Виктор Петрович расхохотался.
— Мужики, — сказал он, закончив это дело, — с вас, ей-Богу, угоришь. Какая пленка? Мы говорили о серьезных вещах, а вы — пленка. Дай-ка, — протянул он руку в направлении дверцы ампир.
Вальд, не вполне его понимая, вынул из аппарата кассету и протянул ему. Виктор Петрович бросил ее на толстый ковер и припечатал сверху каблуком как следует.
— Вот и все.
— Жаль, — сказал Вальд. — Я бы сохранил на память.
— Не советовал бы, — покачал гость головой. — Вдруг мы все-таки станем компаньонами? Нам в нашей новой дирекции такие… э-э… кадры не нужны.
— Но это же фальшивка, — сказал Вальд.
— Да, — ухмыльнулся Виктор Петрович. — Ну и что?
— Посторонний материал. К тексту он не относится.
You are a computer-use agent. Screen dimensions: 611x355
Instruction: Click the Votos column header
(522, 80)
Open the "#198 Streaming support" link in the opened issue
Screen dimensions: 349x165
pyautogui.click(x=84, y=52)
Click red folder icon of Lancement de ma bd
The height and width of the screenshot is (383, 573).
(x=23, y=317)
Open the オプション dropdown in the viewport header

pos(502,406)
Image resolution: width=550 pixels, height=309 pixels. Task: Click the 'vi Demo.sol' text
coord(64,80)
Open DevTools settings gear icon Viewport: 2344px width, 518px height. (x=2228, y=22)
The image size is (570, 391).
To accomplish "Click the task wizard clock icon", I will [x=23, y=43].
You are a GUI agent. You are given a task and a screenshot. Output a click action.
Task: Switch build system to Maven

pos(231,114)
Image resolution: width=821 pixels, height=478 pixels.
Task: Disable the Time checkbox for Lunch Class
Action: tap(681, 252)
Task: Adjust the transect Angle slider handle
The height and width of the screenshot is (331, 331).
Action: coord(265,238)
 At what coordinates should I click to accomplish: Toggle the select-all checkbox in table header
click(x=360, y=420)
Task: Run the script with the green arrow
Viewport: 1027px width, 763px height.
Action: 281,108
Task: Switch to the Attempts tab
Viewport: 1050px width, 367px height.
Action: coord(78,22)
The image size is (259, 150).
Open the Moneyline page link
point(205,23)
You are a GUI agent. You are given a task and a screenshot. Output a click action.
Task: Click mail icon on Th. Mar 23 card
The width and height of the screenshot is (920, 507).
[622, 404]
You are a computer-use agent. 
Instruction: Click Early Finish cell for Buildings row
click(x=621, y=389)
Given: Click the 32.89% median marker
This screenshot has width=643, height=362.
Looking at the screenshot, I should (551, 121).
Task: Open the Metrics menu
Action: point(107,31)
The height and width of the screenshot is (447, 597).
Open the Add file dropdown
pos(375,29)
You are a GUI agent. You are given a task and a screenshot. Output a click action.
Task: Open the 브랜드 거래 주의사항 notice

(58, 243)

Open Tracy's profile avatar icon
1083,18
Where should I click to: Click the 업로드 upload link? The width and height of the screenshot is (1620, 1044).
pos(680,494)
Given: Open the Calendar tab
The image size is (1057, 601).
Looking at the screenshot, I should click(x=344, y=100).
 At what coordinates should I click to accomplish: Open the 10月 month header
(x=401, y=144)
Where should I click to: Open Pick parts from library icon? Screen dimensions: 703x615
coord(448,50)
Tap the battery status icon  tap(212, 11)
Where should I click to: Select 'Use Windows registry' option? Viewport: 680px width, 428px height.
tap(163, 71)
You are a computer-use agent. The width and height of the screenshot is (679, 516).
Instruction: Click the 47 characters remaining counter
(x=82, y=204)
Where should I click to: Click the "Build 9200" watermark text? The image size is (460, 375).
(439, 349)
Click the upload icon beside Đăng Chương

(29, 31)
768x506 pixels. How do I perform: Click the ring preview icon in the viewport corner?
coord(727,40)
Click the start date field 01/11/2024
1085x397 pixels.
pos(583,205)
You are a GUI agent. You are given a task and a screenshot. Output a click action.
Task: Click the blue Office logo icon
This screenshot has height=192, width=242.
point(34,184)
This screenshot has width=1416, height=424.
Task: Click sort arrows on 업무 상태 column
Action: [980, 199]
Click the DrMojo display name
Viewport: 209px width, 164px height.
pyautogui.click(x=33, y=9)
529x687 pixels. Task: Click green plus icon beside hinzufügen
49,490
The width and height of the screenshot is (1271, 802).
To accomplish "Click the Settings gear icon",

Глава XLIII Торжественное собрание. — О протоколе. — Единый порыв. — Об итогах работы комиссии. — Разное. — В круге соратников. — Планы на будущее. — Конспирация. — Что делать? — За границу. — Власть и текущий моментКруглый, очень глубоко расположенный зал, в котором некогда испытывали Марину, был подготовлен для торжественной церемонии. Не менее сотни стульев было расставлено в виде подковы, таким образом, что центр был свободен и вместе с тем с любого места открывался обзор возвышения. Над возвышением красовался имперский герб — в точности такой же, какой висел на стене в кабинете князя Георгия, а может, и вообще тот же самый.